Exercise -
Your copy should match the listing word for word, apart from the pictures, which are left out.

Input data -
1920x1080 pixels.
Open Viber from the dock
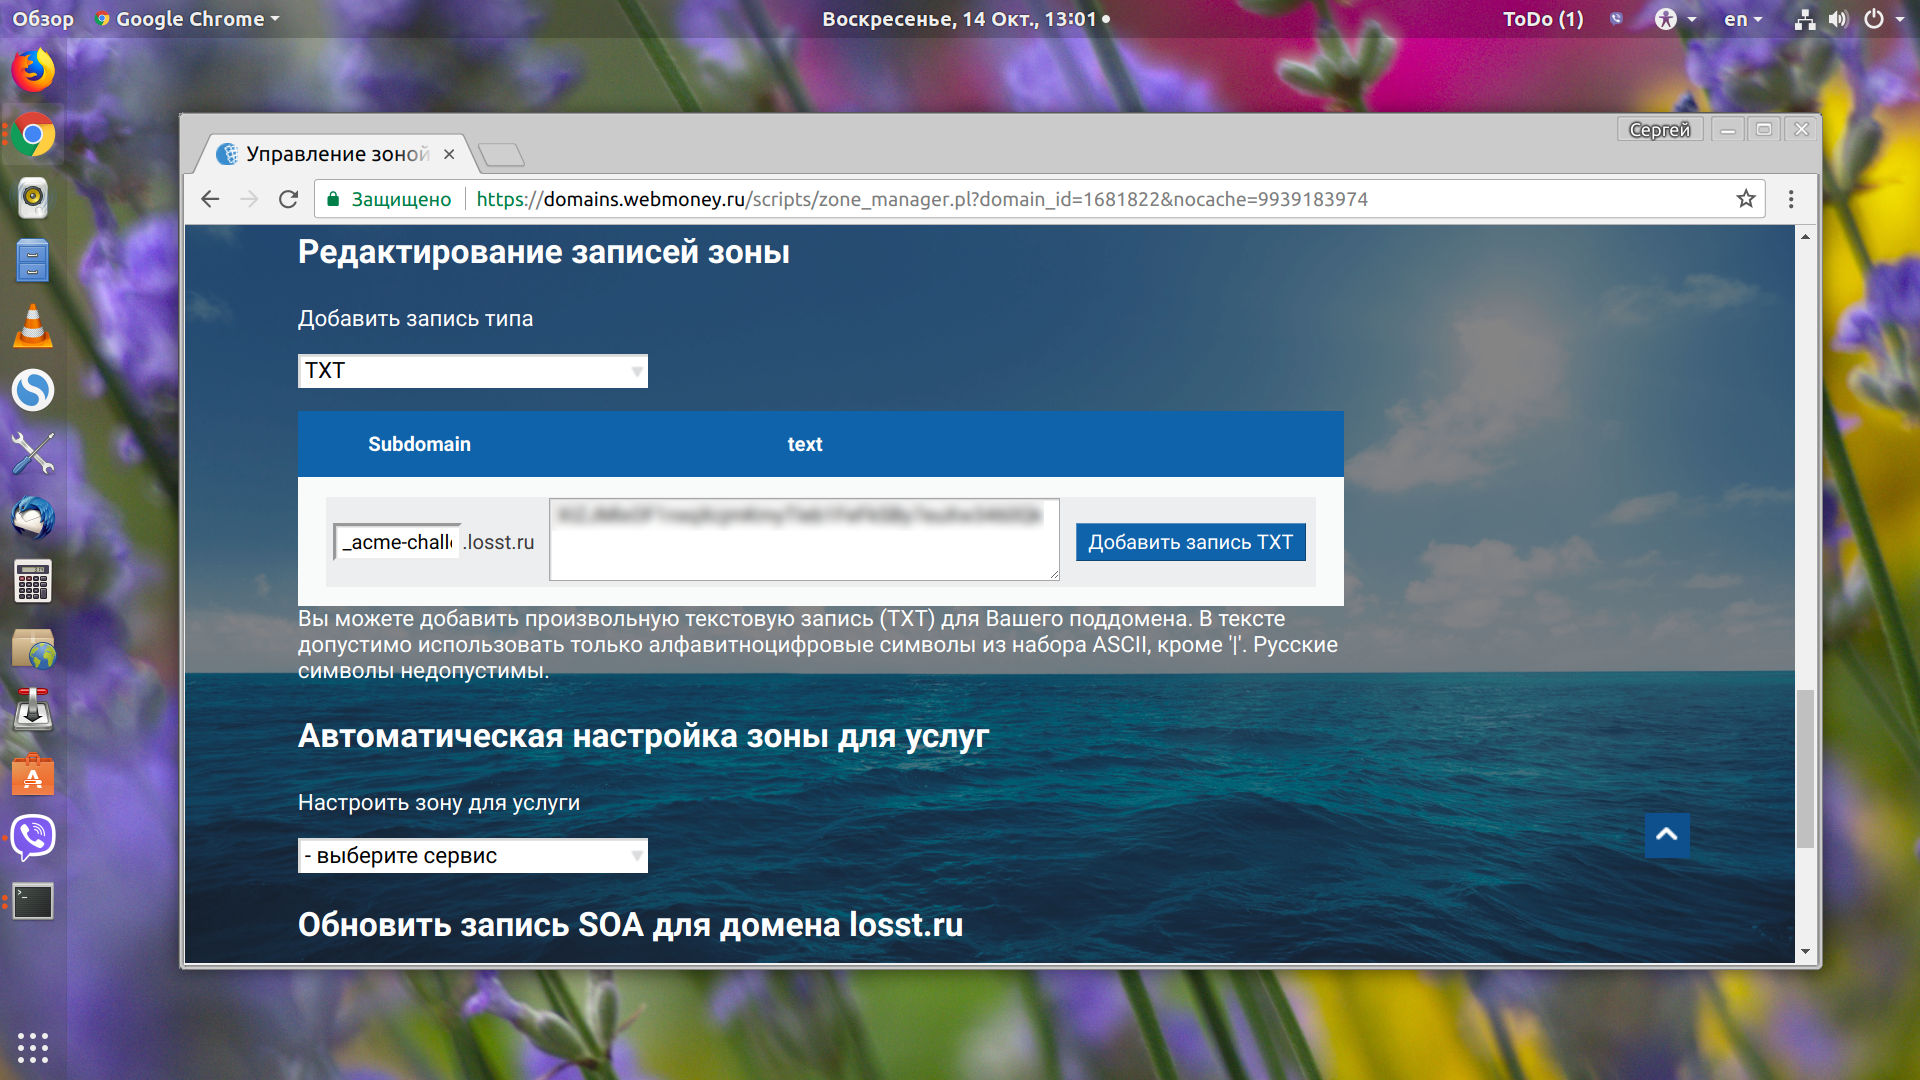tap(33, 838)
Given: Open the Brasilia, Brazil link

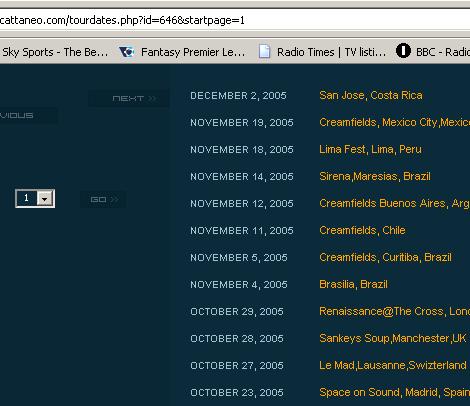Looking at the screenshot, I should 353,284.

Response to this exercise -
1920x1080 pixels.
Open Viber from the dock
tap(33, 838)
Given: Open the Brasilia, Brazil link

Looking at the screenshot, I should 353,284.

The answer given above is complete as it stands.